> **TASK PROMPT**
Return the full set of entries below exactly, leaving every image out.
-- RECORD EXCERPTS follows --
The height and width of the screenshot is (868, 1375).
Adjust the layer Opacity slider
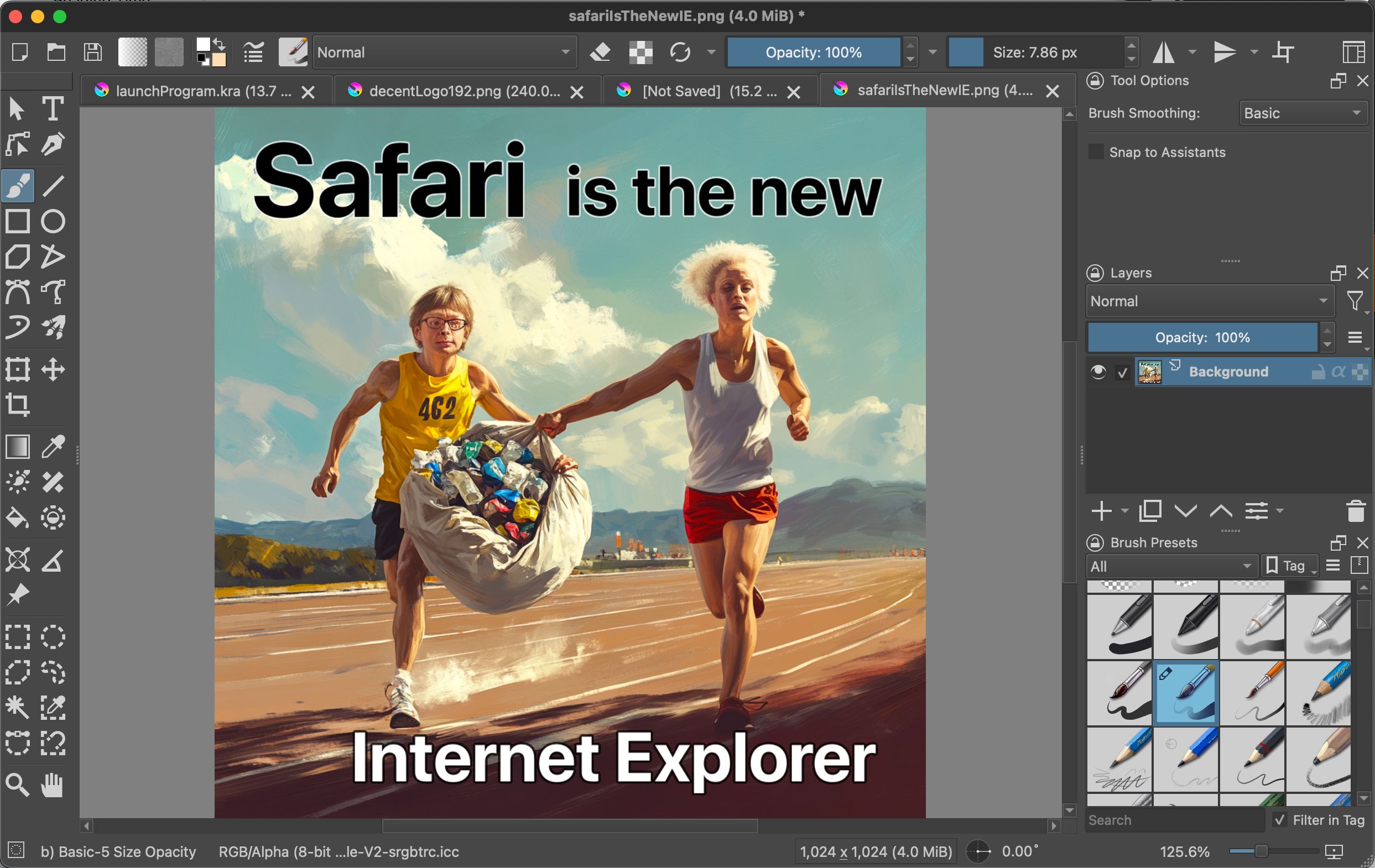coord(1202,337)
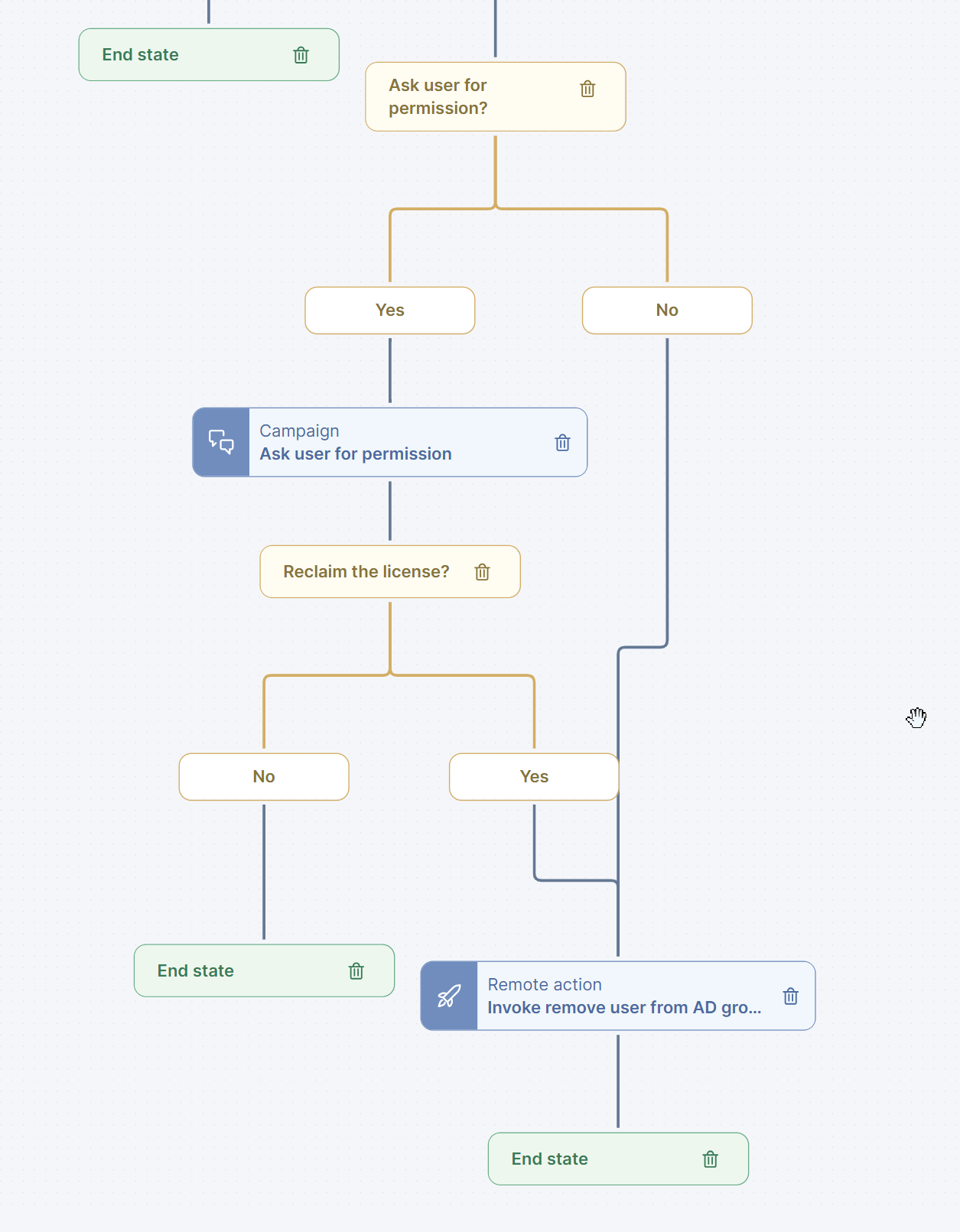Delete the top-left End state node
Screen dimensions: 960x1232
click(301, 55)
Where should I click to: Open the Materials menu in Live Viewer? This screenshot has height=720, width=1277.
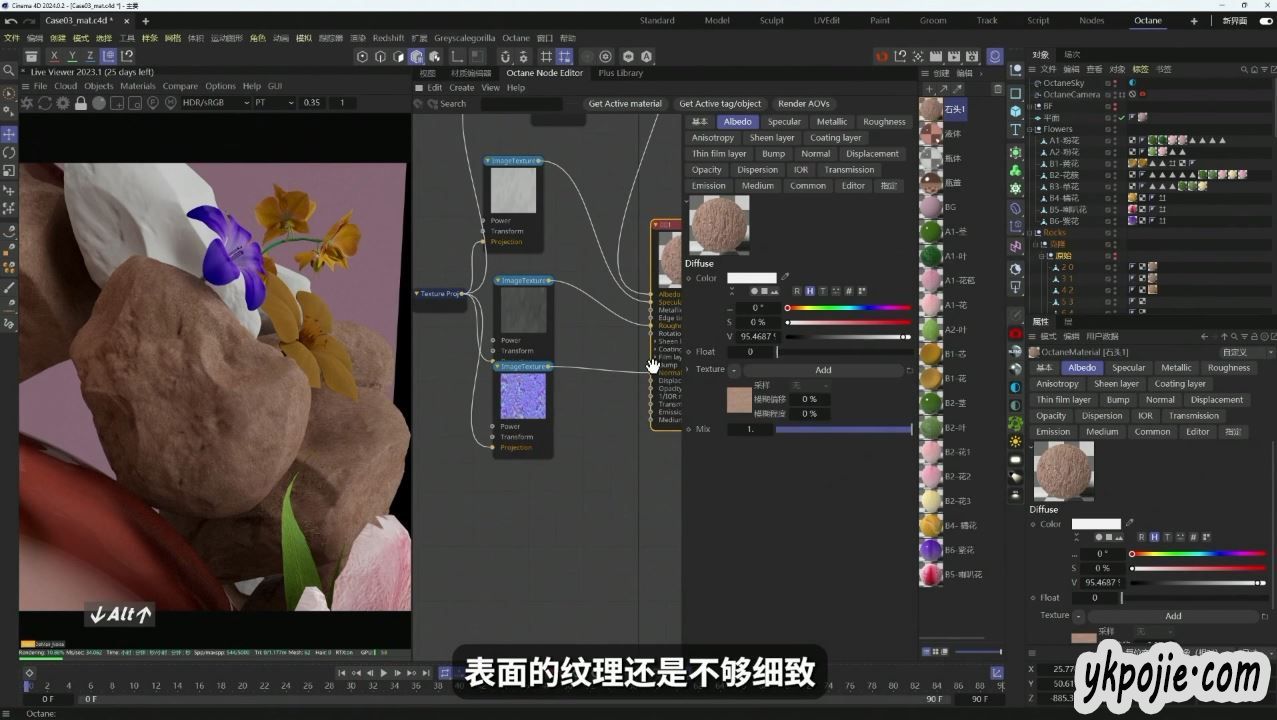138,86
-- RECORD EXCERPTS concluded --
> **EXERCISE RESPONSE**
The height and width of the screenshot is (868, 1375).
Adjust the layer Opacity slider
coord(1202,337)
Delete the top-left End state node
Screen dimensions: 960x1232
click(301, 55)
Where should I click to: Open the Materials menu in Live Viewer? This screenshot has height=720, width=1277.
138,86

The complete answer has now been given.